Short problem » Transcribe the passage of the digit-probability thread below, starting with "c. Given a randomly" and going on through "chosen in 9 ways.", with every character unchanged.

Text shown »
------------------------------------

Question

1. Given a randomly chosen 4-digit number...

What is the probability...

a. That there are no pairs of consecutive digits in the number

b. That there are no pairs of consecutive digits in the number, if the last digit and first digit of the number could be classified as consecutive

c. Given a randomly chosen six digit number:

What is the probability that the number is an odd number if it contains the six digits 7-6-4-4-3-1, and is in a random order?

Answer 1

a.

The first digit can be chosen in 9 ways (Number 1 to  9)

The next digit can be any number except the consecutive digits (For eg, if the selected first digit is 1, then the second digit cannot be 2). So, the second digits can be chosen in 9 ways (Number 0 to  9, except the consecutive digits).

Similarly, the third and fourth digit can be chosen in 9 ways.

Possible numbers with no pairs of consecutive digits in the number = 9⁴ = 6561

Possible 4 digits numbers = 9 * 10 * 10 * 10 = 9000 (First digit can be Number 1 to  9 and last 3 digits can be any number from 0 to 9)

Probability of numbers with no pairs of consecutive digits in the number = 6561 / 9000 = 0.729

b.

The first digit can be chosen in 9 ways (Number 1 to  9)

------------------------------------

Stored data »
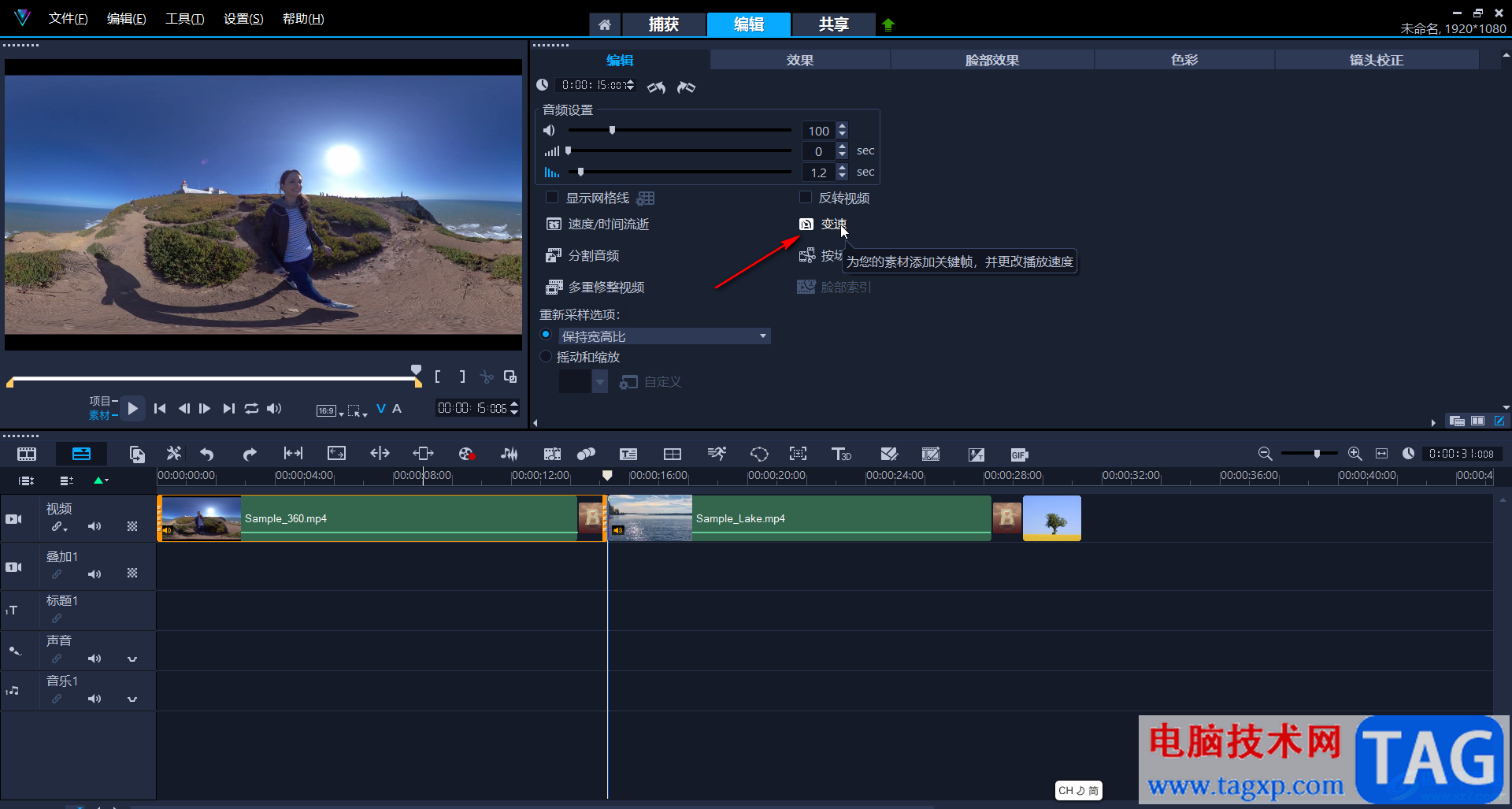Enable the 显示网格线 checkbox
The image size is (1512, 809).
tap(552, 198)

------------------------------------

Exercise solution »
c. Given a randomly chosen six digit number:

What is the probability that the number is an odd number if it contains the six digits 7-6-4-4-3-1, and is in a random order?

Answer 1

a.

The first digit can be chosen in 9 ways (Number 1 to  9)

The next digit can be any number except the consecutive digits (For eg, if the selected first digit is 1, then the second digit cannot be 2). So, the second digits can be chosen in 9 ways (Number 0 to  9, except the consecutive digits).

Similarly, the third and fourth digit can be chosen in 9 ways.